What to produce:
Please put every row below into a numbered list, leaving out any blank lines.

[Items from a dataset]
>> begin

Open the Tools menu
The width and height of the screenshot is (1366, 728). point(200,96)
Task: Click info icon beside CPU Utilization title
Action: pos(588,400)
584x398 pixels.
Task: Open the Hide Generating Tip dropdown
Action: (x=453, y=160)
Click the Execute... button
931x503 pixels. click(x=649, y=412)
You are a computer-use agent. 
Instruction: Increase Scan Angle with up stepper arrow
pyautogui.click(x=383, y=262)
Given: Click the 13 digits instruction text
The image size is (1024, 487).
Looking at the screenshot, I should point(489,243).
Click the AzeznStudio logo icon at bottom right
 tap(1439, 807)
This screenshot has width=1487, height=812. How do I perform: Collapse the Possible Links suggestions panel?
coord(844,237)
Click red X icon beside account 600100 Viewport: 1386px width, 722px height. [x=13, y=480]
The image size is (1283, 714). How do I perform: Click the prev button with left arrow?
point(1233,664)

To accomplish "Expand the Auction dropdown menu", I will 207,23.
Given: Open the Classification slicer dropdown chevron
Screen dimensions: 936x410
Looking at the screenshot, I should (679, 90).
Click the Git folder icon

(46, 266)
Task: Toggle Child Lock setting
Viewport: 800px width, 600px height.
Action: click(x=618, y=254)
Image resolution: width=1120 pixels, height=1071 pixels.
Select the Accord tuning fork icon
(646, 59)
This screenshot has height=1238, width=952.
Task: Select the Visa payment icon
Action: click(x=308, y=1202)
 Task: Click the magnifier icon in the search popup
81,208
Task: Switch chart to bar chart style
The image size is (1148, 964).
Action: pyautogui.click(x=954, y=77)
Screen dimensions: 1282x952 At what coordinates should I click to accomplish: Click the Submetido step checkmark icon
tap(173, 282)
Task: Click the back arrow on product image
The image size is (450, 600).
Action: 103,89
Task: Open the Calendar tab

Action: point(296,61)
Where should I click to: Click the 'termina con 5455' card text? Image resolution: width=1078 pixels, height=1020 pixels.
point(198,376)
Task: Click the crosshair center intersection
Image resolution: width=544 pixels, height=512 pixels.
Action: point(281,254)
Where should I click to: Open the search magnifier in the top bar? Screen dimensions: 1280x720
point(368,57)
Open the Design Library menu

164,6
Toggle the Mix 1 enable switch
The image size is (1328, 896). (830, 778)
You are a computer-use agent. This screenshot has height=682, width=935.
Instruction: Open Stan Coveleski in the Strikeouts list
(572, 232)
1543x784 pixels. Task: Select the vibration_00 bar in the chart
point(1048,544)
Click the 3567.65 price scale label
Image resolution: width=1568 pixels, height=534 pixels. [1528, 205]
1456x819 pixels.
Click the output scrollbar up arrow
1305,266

>> end

The completed task:
1. Open the Tools menu
2. The width and height of the screenshot is (1366, 728). point(200,96)
3. Task: Click info icon beside CPU Utilization title
4. Action: pos(588,400)
5. 584x398 pixels.
6. Task: Open the Hide Generating Tip dropdown
7. Action: (x=453, y=160)
8. Click the Execute... button
9. 931x503 pixels. click(x=649, y=412)
10. You are a computer-use agent. 
11. Instruction: Increase Scan Angle with up stepper arrow
12. pyautogui.click(x=383, y=262)
13. Given: Click the 13 digits instruction text
14. The image size is (1024, 487).
15. Looking at the screenshot, I should point(489,243).
16. Click the AzeznStudio logo icon at bottom right
17.  tap(1439, 807)
18. This screenshot has width=1487, height=812. How do I perform: Collapse the Possible Links suggestions panel?
19. coord(844,237)
20. Click red X icon beside account 600100 Viewport: 1386px width, 722px height. [x=13, y=480]
21. The image size is (1283, 714). How do I perform: Click the prev button with left arrow?
22. point(1233,664)
23. To accomplish "Expand the Auction dropdown menu", I will 207,23.
24. Given: Open the Classification slicer dropdown chevron
25. Screen dimensions: 936x410
26. Looking at the screenshot, I should (679, 90).
27. Click the Git folder icon
28. (46, 266)
29. Task: Toggle Child Lock setting
30. Viewport: 800px width, 600px height.
31. Action: click(x=618, y=254)
32. Image resolution: width=1120 pixels, height=1071 pixels.
33. Select the Accord tuning fork icon
34. (646, 59)
35. This screenshot has height=1238, width=952.
36. Task: Select the Visa payment icon
37. Action: click(x=308, y=1202)
38.  Task: Click the magnifier icon in the search popup
39. 81,208
40. Task: Switch chart to bar chart style
41. The image size is (1148, 964).
42. Action: pyautogui.click(x=954, y=77)
43. Screen dimensions: 1282x952 At what coordinates should I click to accomplish: Click the Submetido step checkmark icon
44. tap(173, 282)
45. Task: Click the back arrow on product image
46. The image size is (450, 600).
47. Action: 103,89
48. Task: Open the Calendar tab
49. Action: point(296,61)
50. Where should I click to: Click the 'termina con 5455' card text? Image resolution: width=1078 pixels, height=1020 pixels.
51. point(198,376)
52. Task: Click the crosshair center intersection
53. Image resolution: width=544 pixels, height=512 pixels.
54. Action: point(281,254)
55. Where should I click to: Open the search magnifier in the top bar? Screen dimensions: 1280x720
56. point(368,57)
57. Open the Design Library menu
58. 164,6
59. Toggle the Mix 1 enable switch
60. The image size is (1328, 896). (830, 778)
61. You are a computer-use agent. This screenshot has height=682, width=935.
62. Instruction: Open Stan Coveleski in the Strikeouts list
63. (572, 232)
64. 1543x784 pixels. Task: Select the vibration_00 bar in the chart
65. point(1048,544)
66. Click the 3567.65 price scale label
67. Image resolution: width=1568 pixels, height=534 pixels. [1528, 205]
68. 1456x819 pixels.
69. Click the output scrollbar up arrow
70. 1305,266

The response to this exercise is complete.